#### [What you should do]
Return the data below word for word, starting at the line containing "How do I perform: Click the Open" and ending with the last line of the data, both included. Leave the pictures out of your answer.

#### [Material provided]
_ _ _ _ _

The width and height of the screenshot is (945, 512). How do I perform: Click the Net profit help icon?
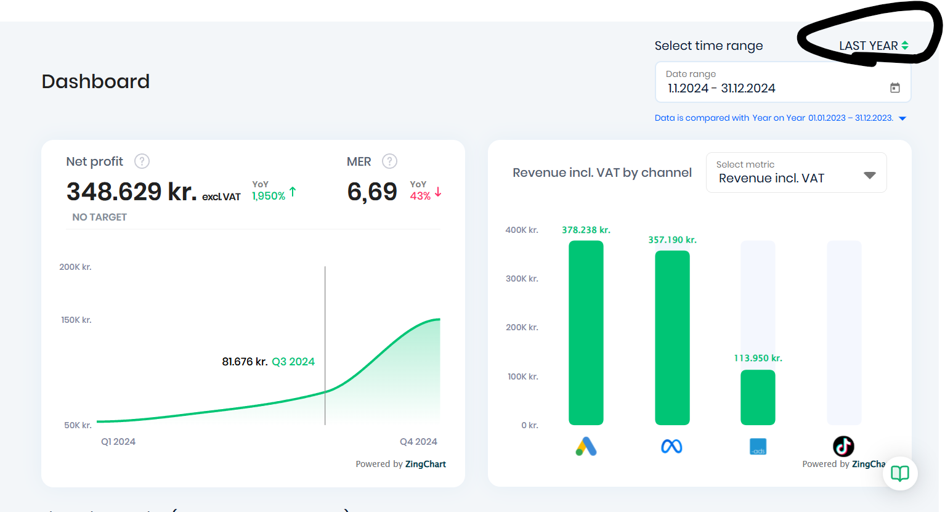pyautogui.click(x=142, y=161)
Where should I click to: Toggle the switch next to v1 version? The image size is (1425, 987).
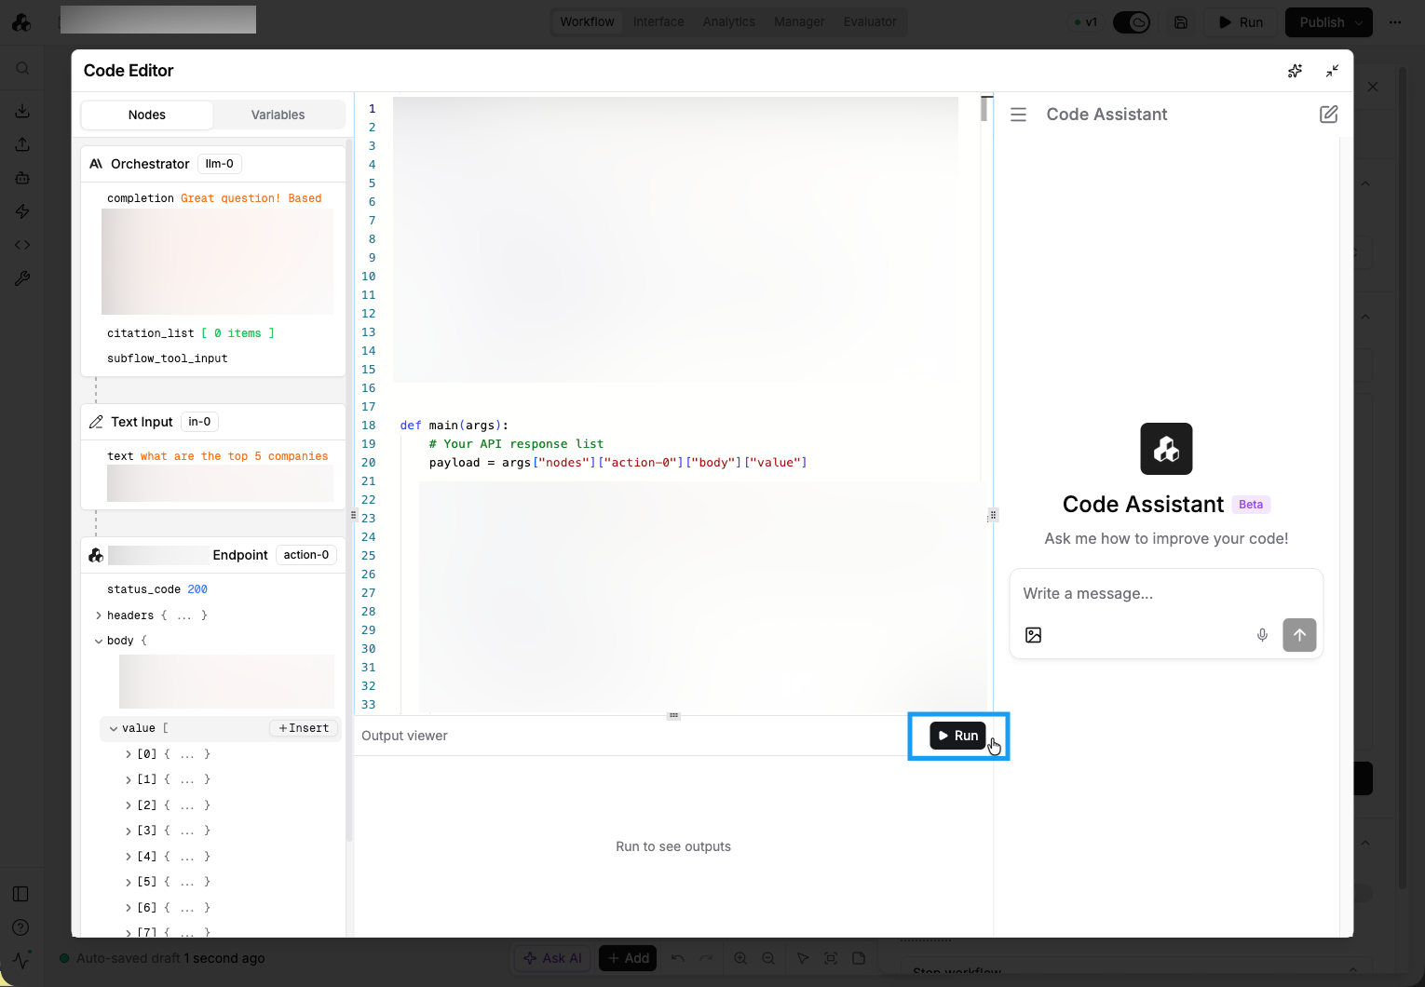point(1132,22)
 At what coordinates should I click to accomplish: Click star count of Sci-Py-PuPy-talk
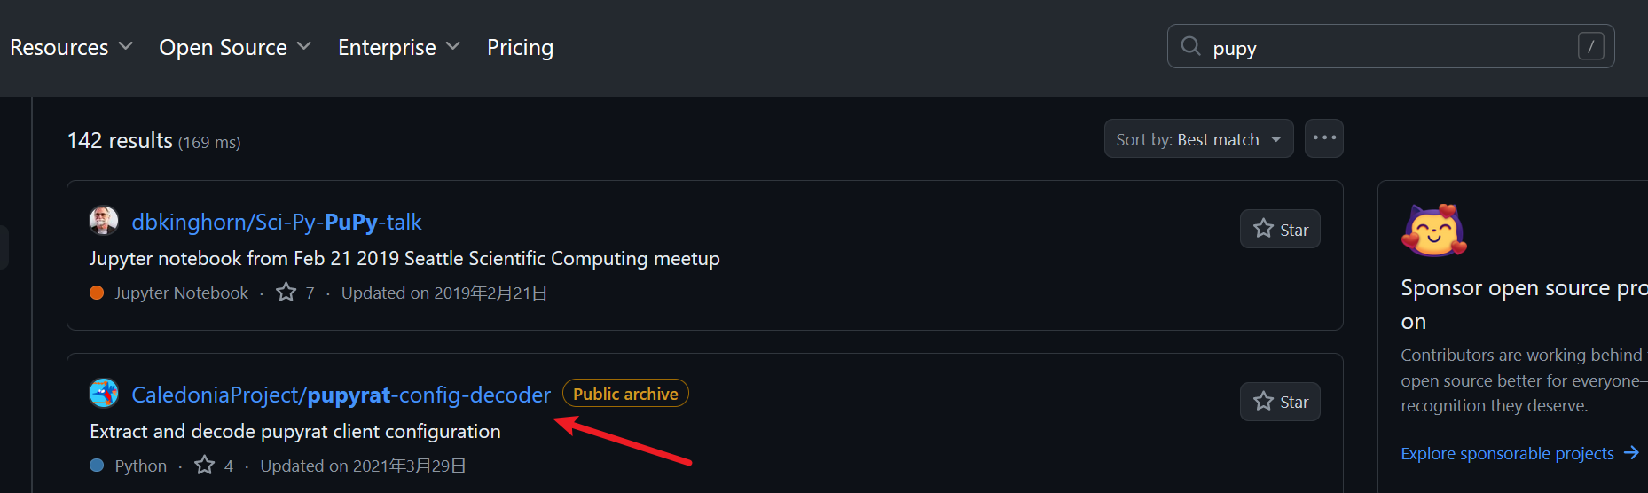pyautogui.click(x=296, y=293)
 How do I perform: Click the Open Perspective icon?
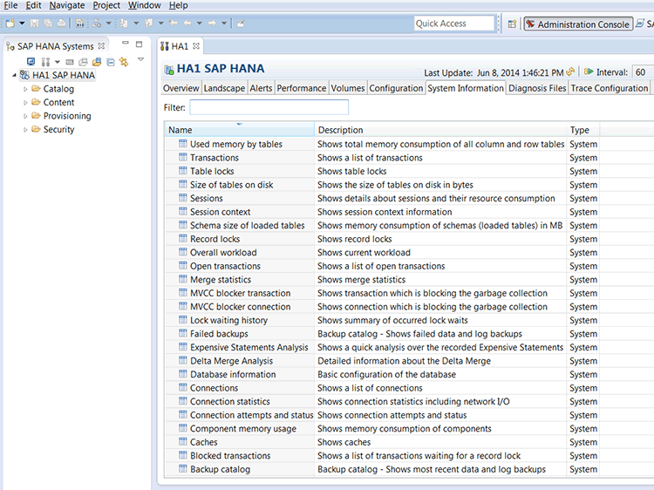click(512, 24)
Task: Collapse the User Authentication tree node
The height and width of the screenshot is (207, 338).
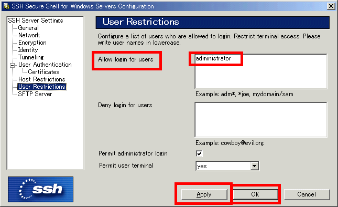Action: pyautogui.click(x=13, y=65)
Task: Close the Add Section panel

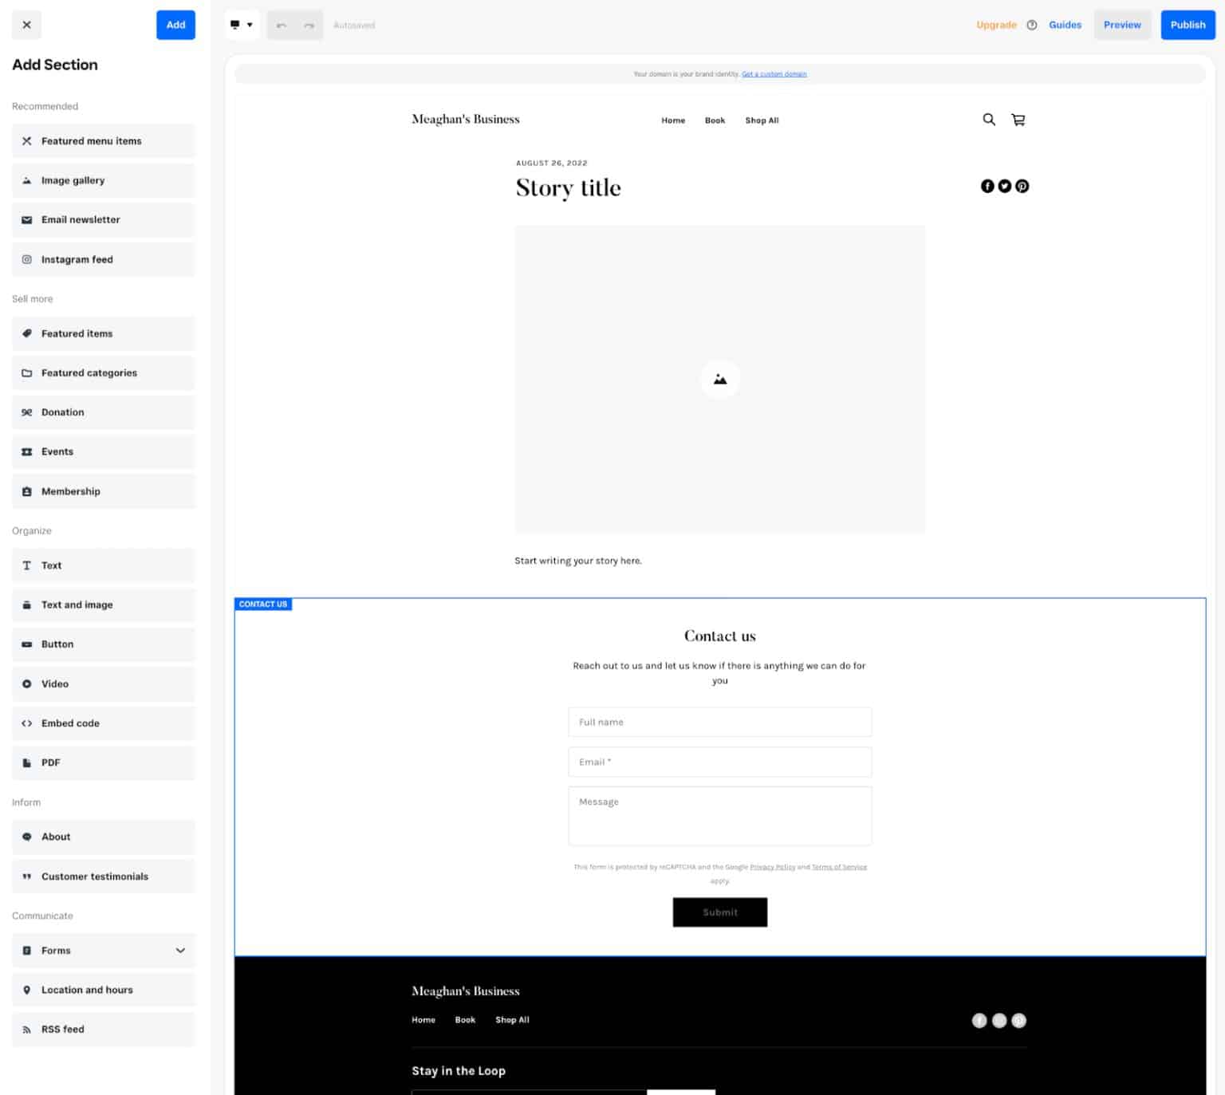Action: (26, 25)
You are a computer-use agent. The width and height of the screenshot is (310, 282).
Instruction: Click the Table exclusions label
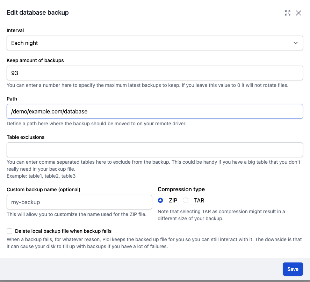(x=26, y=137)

_ _ _ _ _

#### [Correct answer]
 How do I perform: Click the Open Perspective icon?
click(512, 24)
Task: Collapse the User Authentication tree node
The height and width of the screenshot is (207, 338).
Action: pyautogui.click(x=13, y=65)
Task: Close the Add Section panel

Action: (26, 25)
You are a computer-use agent. The width and height of the screenshot is (310, 282).
Instruction: Click the Table exclusions label
(x=26, y=137)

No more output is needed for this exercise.